By Andrew Chung
WASHINGTON(Reuters) – The U.S. Supreme Court on Thursday refused to revive civil rights lawsuits against jail staff and police in two cases from Texas in which these officials were granted a protection called “qualified immunity” after being accused of misconduct.
One case involved a suit by the family of an inmate who died in 2017 after strangling himself in a cell with a telephone cord while the on-duty guard stood by in a small-town Coleman County jail. The other involved a suit by the family of a man who erupted in flames and died after police in the city of Arlington shot him with a stun gun after he doused himself with gasoline.
Lower courts blocked the lawsuits by granting the police and jail officials qualified immunity. This legal defense protects police and other government officials from civil litigation in certain circumstances, permitting lawsuits only when an individual’s “clearly established” statutory or constitutional rights have been violated.
The lawsuits accused the police and jail officials of violating individual rights protected by the U.S. Constitution.
The justices let stand a lower court ruling that had found that Coleman County jail guard Jessie Laws was protected under qualified immunity from a lawsuit accusing him of violating the constitutional rights of inmate Derrek Monroe, who had been arrested two days before for a suspected drug offense.
The lower court also granted immunity to the guard’s supervisors, Sheriff Leslie Cogdill and Mary Jo Brixey, who oversaw the jail.
Liberal Justice Sonia Sotomayor dissented in the Supreme Court’s action in Monroe’s case, as she did along with the other two liberal justices, Stephen Breyer and Elena Kagan, in the other case involving the death of Gabriel Eduardo Olivas in Arlington. Breyer officially retired from the court on Thursday.
Law enforcement professionals and some U.S. conservatives have argued that qualified immunity is essential for police to make quick decisions in dangerous situations without fear of lawsuits. Critics of the legal principle have said that it has been used to shield from accountability officers who have clearly engaged in misconduct.
Reuters in 2020 published an investigation that revealed how qualified immunity, with the Supreme Court’s continual refinements, has made it easier for police officers to kill or injure civilians with impunity. (To see the Reuters investigation, click https://www.reuters.com/investigates/special-report/usa-police-immunity-scotus)
The suit filed by Monroe’s mother and others accused the jail officials of violating Monroe’s right to due process of law under the Constitution’s 14th Amendment, which protects pre-trial detainees – who have not been found guilty of a crime – from harm or punishment.
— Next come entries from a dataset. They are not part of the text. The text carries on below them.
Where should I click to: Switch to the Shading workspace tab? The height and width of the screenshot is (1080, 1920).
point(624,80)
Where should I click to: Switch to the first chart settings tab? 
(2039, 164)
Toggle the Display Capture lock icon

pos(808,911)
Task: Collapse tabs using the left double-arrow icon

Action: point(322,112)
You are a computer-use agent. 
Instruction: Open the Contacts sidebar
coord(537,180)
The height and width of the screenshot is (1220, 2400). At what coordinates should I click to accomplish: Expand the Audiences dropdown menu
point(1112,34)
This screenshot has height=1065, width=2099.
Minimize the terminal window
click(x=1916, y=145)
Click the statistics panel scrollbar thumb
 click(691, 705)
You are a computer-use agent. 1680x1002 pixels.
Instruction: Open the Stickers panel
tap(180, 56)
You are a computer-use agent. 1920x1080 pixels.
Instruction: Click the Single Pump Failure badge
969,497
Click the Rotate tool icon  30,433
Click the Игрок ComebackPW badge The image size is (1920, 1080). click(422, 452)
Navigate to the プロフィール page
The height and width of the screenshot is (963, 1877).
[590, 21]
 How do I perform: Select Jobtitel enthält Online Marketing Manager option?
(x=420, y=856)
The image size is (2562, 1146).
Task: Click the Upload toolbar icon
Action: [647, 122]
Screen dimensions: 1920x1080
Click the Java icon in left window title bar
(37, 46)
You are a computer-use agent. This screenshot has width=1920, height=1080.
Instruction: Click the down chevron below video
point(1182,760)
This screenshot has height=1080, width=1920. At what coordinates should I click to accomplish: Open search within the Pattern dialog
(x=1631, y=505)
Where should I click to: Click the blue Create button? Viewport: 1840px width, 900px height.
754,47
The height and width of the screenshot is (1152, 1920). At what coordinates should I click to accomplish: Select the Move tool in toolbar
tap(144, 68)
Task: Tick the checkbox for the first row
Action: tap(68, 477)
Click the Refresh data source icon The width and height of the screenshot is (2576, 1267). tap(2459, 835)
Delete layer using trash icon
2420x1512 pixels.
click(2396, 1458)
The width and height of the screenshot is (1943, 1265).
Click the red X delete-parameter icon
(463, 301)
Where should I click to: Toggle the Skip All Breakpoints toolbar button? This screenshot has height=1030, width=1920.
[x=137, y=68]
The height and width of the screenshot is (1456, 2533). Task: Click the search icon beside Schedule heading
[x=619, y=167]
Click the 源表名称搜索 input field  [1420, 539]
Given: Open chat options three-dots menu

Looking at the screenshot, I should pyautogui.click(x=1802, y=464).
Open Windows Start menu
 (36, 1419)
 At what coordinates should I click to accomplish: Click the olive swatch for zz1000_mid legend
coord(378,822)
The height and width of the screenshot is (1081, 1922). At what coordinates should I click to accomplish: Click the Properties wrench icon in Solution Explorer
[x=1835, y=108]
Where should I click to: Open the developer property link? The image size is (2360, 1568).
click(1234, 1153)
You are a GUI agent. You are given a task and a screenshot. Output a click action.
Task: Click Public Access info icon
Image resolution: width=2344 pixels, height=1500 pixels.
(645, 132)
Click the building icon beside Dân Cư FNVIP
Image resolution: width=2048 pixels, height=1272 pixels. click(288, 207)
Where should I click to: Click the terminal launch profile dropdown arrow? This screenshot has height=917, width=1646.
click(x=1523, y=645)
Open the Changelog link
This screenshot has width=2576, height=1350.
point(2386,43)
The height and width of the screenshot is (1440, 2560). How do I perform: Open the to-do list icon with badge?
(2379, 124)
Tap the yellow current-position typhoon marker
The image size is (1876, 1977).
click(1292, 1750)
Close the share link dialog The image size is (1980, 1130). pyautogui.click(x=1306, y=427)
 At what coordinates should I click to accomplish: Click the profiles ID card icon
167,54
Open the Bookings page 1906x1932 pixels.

The plaintiffs said the jail officials acted with “deliberate indifference” toward Monroe, who was suicidal, by placing him in a cell with a long phone cord, and by failing to render aid or call emergency services when he strangled himself.
The New Orleans-based 5th U.S. Circuit Court of Appeals granted the jail staff qualified immunity. The 5th Circuit found that Laws acted unreasonably by neglecting to call emergency medical services, but that prior cases had not clearly established such a requirement or established that his decision to wait for backup to enter Monroe’s cell was unlawful.
The 5th Circuit also granted qualified immunity to Arlington police officers Jeremias Guadarrama and Ebony Jefferson, who used the stun gun on the gasoline-soaked Olivas, causing him to burst into flames. Olivas had also been suicidal and threatened to burn down his family house, according to legal filings.
The suit by Olivas’ family accused police of using excessive force in violation of the Constitution’s Fourth Amendment prohibition on unreasonable searches and seizures, alleging they knew their actions would cause him to be set on fire.
“Using deadly force that does no more than knowingly effectuate the exact danger to be forestalled is clearly unreasonable,” Sotomayor wrote.